TEXTE FOURNI:
De g. à d. : les opposants Nicolas, Flavie, Chloé, Brendan et Simon.
© Caroline Ruffaut / Reporterre

Autour de la table installée à l’improviste à quelques mètres de là, les opposants à la démolition partagent le souhait de réfléchir ensemble à une future activité pour le bâtiment de Bernard Menguy. Maison du patrimoine, centre social… « On a récolté des idées, mais on ne veut pas choisir pour les gens », insiste Flavie dans un sourire. Les recours ont pour l’instant gelé l’acte de vente. L’écho court que la destruction serait annulée, ce que le promoteur à l’origine du projet a refusé de nous confirmer.

DONNÉES FOURNIES:
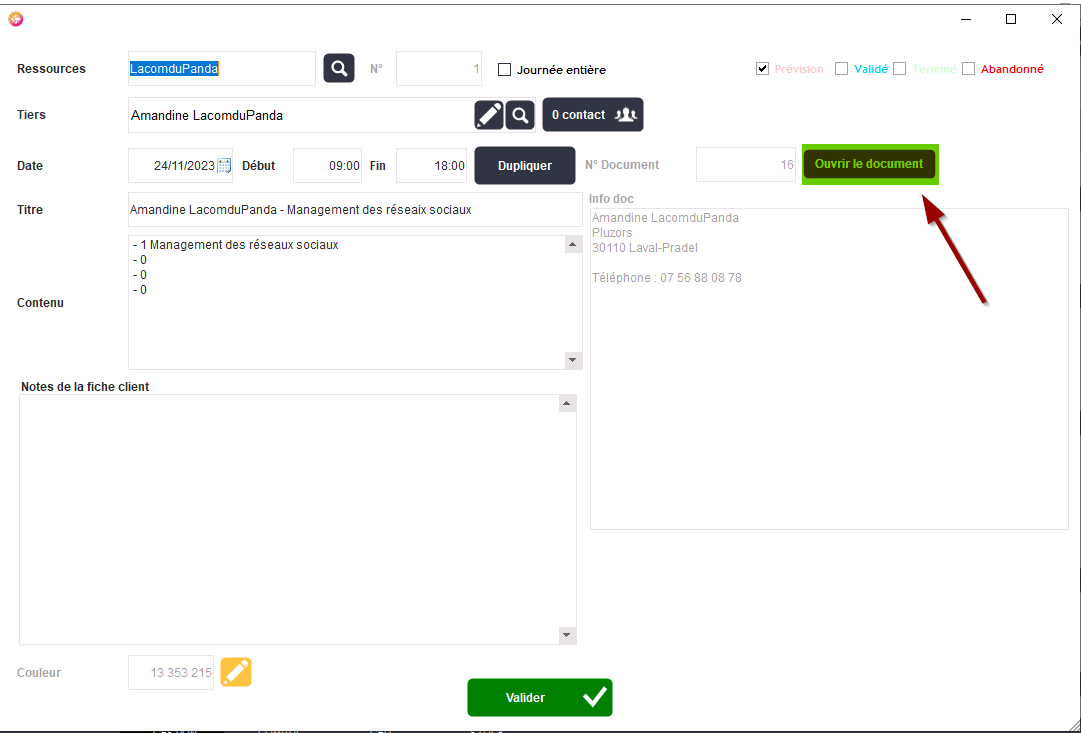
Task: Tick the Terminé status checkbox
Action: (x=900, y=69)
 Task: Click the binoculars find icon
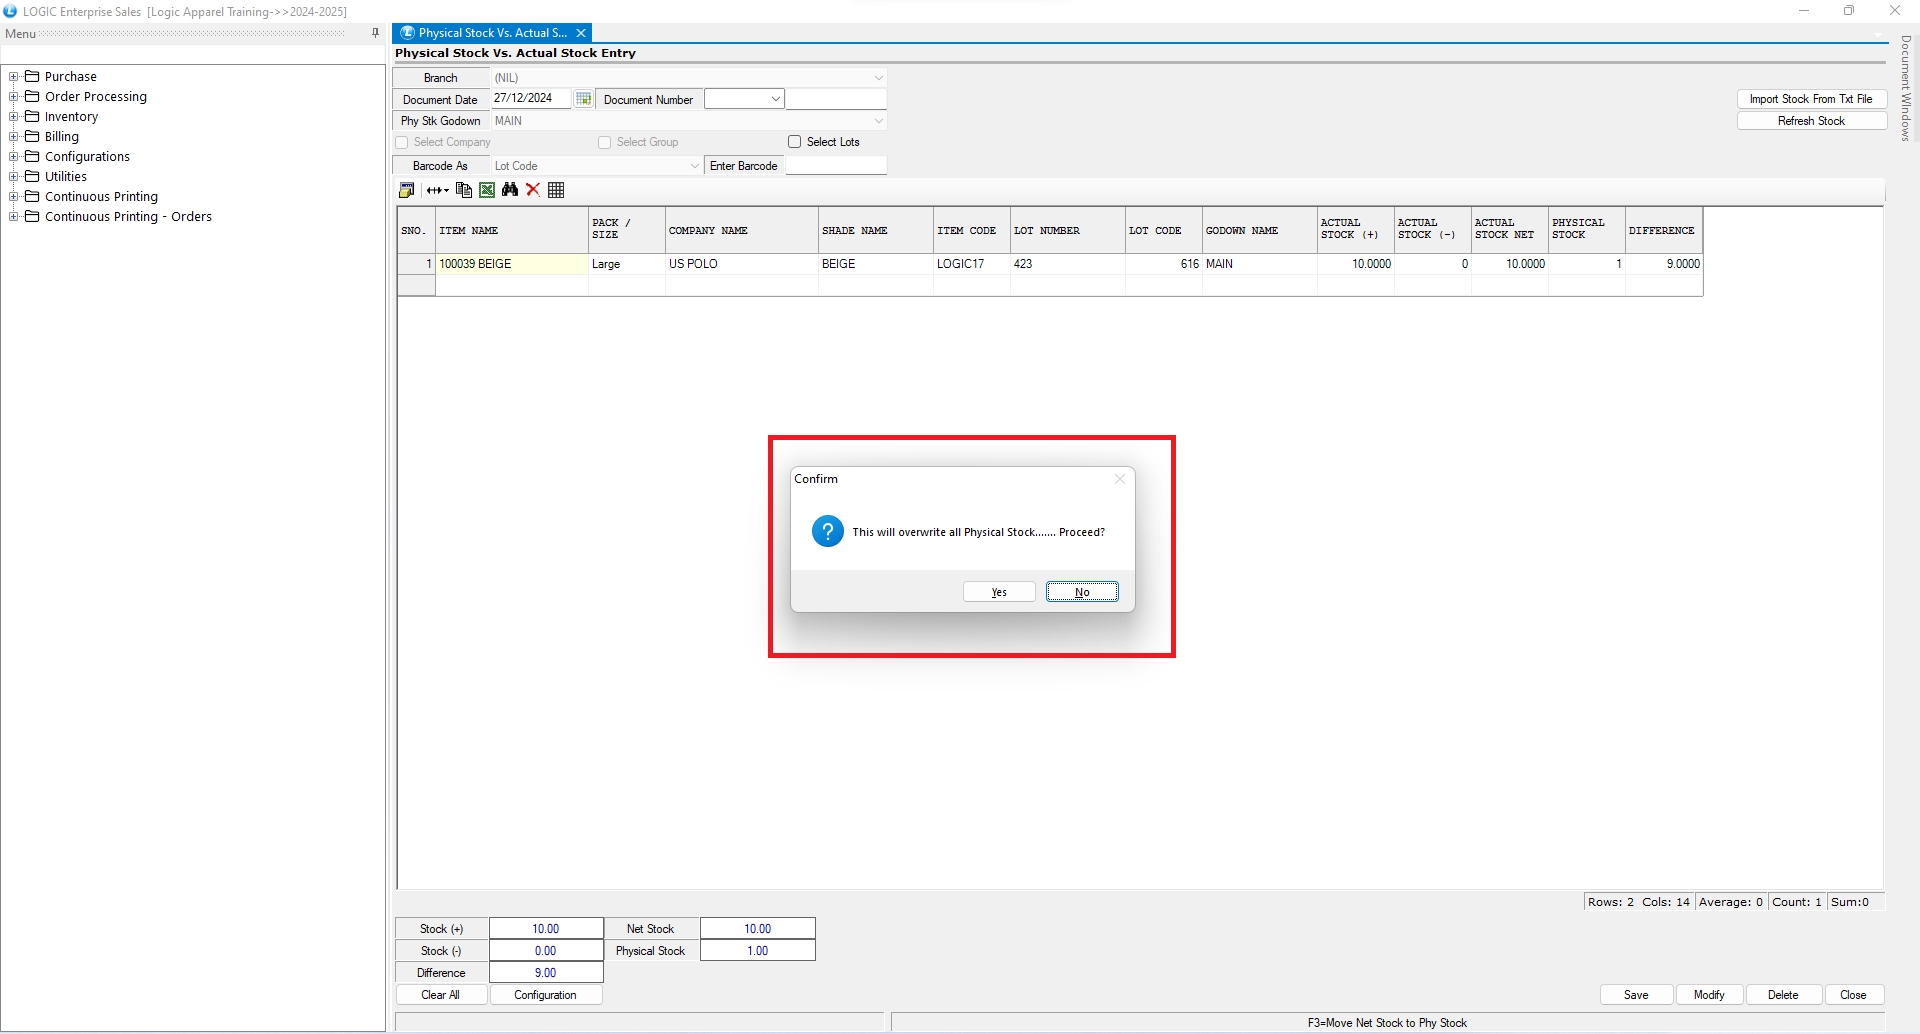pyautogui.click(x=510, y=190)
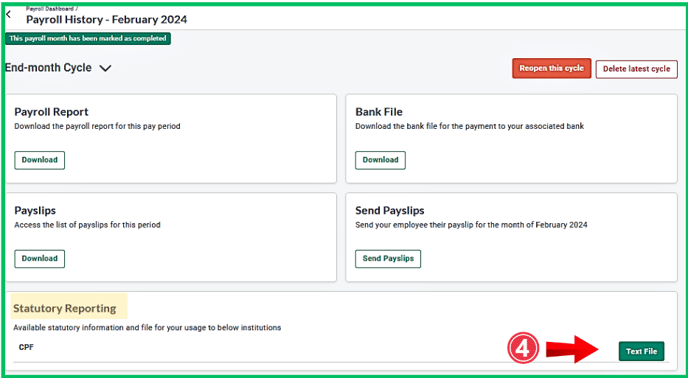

CONSIGNE:
Poursuivez le texte sur la démolition contestée du bâtiment de Bernard Menguy à partir de sa dernière phrase.

RÉPONSE:
En attendant, devant les locaux rénovés de la Maison France Service, où sont réunies les antennes des différents services publics dans le centre de Ploërmel, Patricia s’inquiète. La mère de famille a rendez-vous avec la CAF dans quelques jours et cherche leur nouvelle permanence en ville. « Je suis allée du côté de la Mutuelle sociale agricole (MSA), où on me disait que je les trouverais, mais je n’ai rien vu d’indiqué », explique la presque quadragénaire, qui doit travailler sur son dossier, car son ex-mari violent ne lui verse pas de pension alimentaire. Les agentes à l’accueil ont peine à la renseigner : « Leurs locaux doivent être la MSA, car on ne les voit pas ici. » Patricia repart en quête de la CAF de Ploërmel.